Monday, August 13, 2012

Peanut Butter Swirl Brownies



Martha Stewart Living

Makes 9 large or 16 small squares

    BATTER:                                                        
    1 stick unsalted butter cut to pieces +M4 pan                  
    2 ounces unsweetened chocolate bar coarse chop                 
    4 ounces semisweet chocolate bar coarse chop                   
    2/3 cup flour                                                  
    1/2 teaspoon baking powder                                     
    1/4 teaspoon salt                                              
    3/4 cup sugar                                                  
    3 eggs                                                         
    2 teaspoons vanilla extract       

                             
    FILLING:                                                       
    4 tablespoons unsalted butter melted                           
    1/2 cup confectioners' sugar                                   
    3/4 cup creamy peanut butter                                   
    1/4 teaspoon salt                                              
    1/2 teaspoon vanilla extract   
                                

Preheat oven to 325°- Line a buttered 8-inch square baking pan with foil or parchment paper, allowing 2 inches to hang over sides. Butter lining (excluding overhang); set pan aside.

BATTER:
Put butter and chocolates in a heatproof medium bowl set over a pan of simmering water; stir until melted. Let cool slightly.
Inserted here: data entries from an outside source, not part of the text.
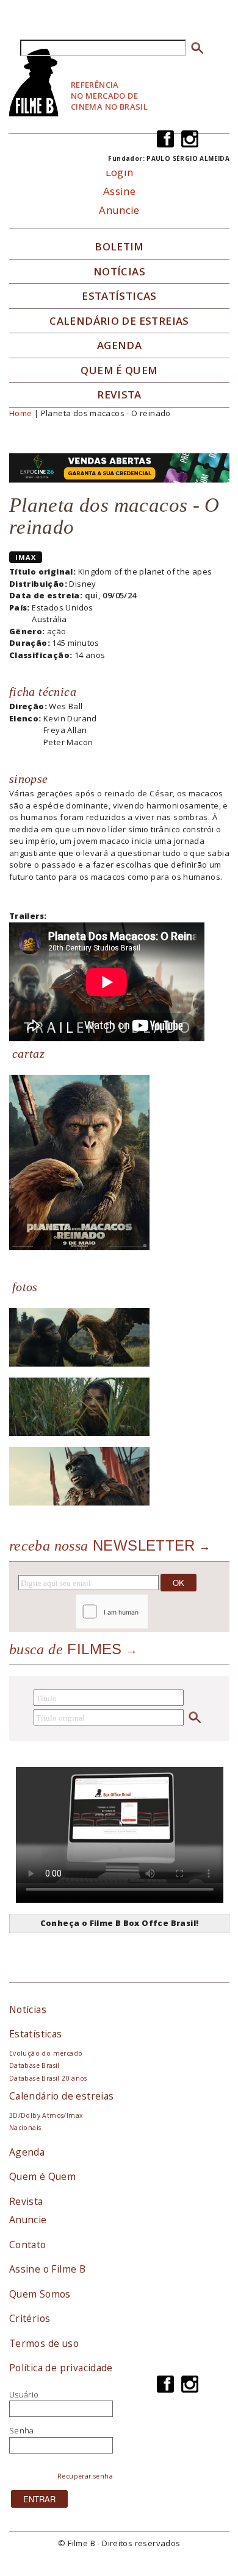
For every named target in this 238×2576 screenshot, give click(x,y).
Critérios (30, 2318)
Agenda (119, 345)
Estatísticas (119, 296)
Whisk together flour, baking powder, and salt in a separate bowl, and set aside.

Whisk granulated sugar into chocolate mixture. Add eggs, and whisk until mixture is smooth. Stir in vanilla. Add flour mixture; stir until well incorporated.

FILLING:
Stir together butter, confectioners' sugar, peanut butter, salt, and vanilla in a bowl until smooth.

Pour one-third of batter into prepared pan, and spread evenly with a rubber spatula. Place dollops of filling (about 1 table spoon each) about 1 inch apart on top of batter. Drizzle remaining batter on top, and gently spread to fill pan. Place dollops of remaining filling on top.

With a butter knife, gently swirl filling into batter, running knife lengthwise and crosswise through layers. Bake until a cake tester inserted into brownies (avoid center and edges) comes out with a few crumbs but is not wet, about 45 minutes. Let cool slightly in pan, about 15 minutes. Lift out brownies; let cool completely on a wire rack before cutting into squares.